Just a wild guess... but since we are expecting some announcements in a few weeks (new channels, Voom conversion, external USB hard drive, maybe dish online) we could see a different version of software update that may or may not include those fixes (if the fixes were problematic) soon.

Or maybe they will have time to iron things out and cover a whole bunch of stuff along with the new features coming...


----------



## Jason Whiddon (Aug 17, 2006)

We still have to hope that the ext hdd software actually works right


----------



## tomcrown1 (Jan 16, 2006)

HMMM could the rollback mean that after TECH CHAT we will have the L501 with Extra HDD support for a one time fee off $25.00 HMMM


----------



## audiomaster (Jun 24, 2004)

Or maybe they will have time to iron things out and cover a whole bunch of stuff along with the new features coming...[/QUOTE]

I think I would prefer reliable baby steps to possibly unstable giant leaps. I wonder if they snuck some pre USB support stuff in the last software and it caused other problems?


----------



## moman19 (Oct 22, 2004)

I have 4.09 and I don't want it. The pixelization is horrible on the local HD channels. Things are jumping all over the place. How do I get it removed? I powered down for hours.....no update (DOWN-date?) so far.


----------



## tnsprin (Mar 16, 2003)

moman19 said:


> I have 4.09 and I don't want it. The pixelization is horrible on the local HD channels. Things are jumping all over the place. How do I get it removed? I powered down for hours.....no update (DOWN-date?) so far.

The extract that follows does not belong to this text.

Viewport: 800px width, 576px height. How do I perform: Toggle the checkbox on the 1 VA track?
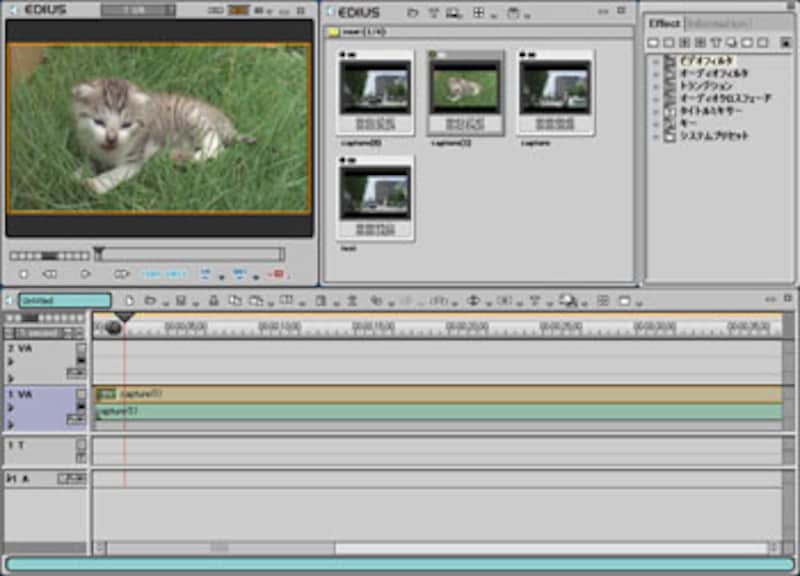tap(81, 395)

If it hasn't downgraded to 4.05 yet, make sure that both TV1 and TV2 are off. It should "update" in less than 15 minutes.


----------



## 585960 (Feb 4, 2007)

back to 4.05 from 4.09


----------



## joedoe (Jul 20, 2005)

585960 said:


> back to 4.05 from 4.09


Ditto here :eek2:


----------



## nicedeboy26 (Jul 27, 2007)

This may have been asked before: 

Is there any "MANUAL" way to upgrade or downgrade yourself?


----------



## ChuckA (Feb 7, 2006)

No.


----------



## nicedeboy26 (Jul 27, 2007)

One of my 622's has 4.06 and the other 4.05. I saw a major improvement with the 4.06 upgrade on my big screen.


----------



## shortspark (Oct 25, 2006)

nicedeboy26 said:


> One of my 622's has 4.06 and the other 4.05. I saw a major improvement with the 4.06 upgrade on my big screen.


What kind of improvement?


----------



## AVJohnnie (Jul 27, 2004)

Various problems with L4.06 and L4.09 aside, to me the SD rendering in those versions was definitely superior to what I’m now seeing after being rolled back to L4.05.

Edit:
Another observation -- Seems (to me) that the HD audio sync issues were less pronounced (pardon the pun) on L4.06 & L4.09 as well. Maybe it's uplink issues, but all of my LIL HDs, Equator, HDNET, UNIHD HGTVHD are way off today.


----------



## nicedeboy26 (Jul 27, 2007)

Picture quality and HD upgraded changes.


----------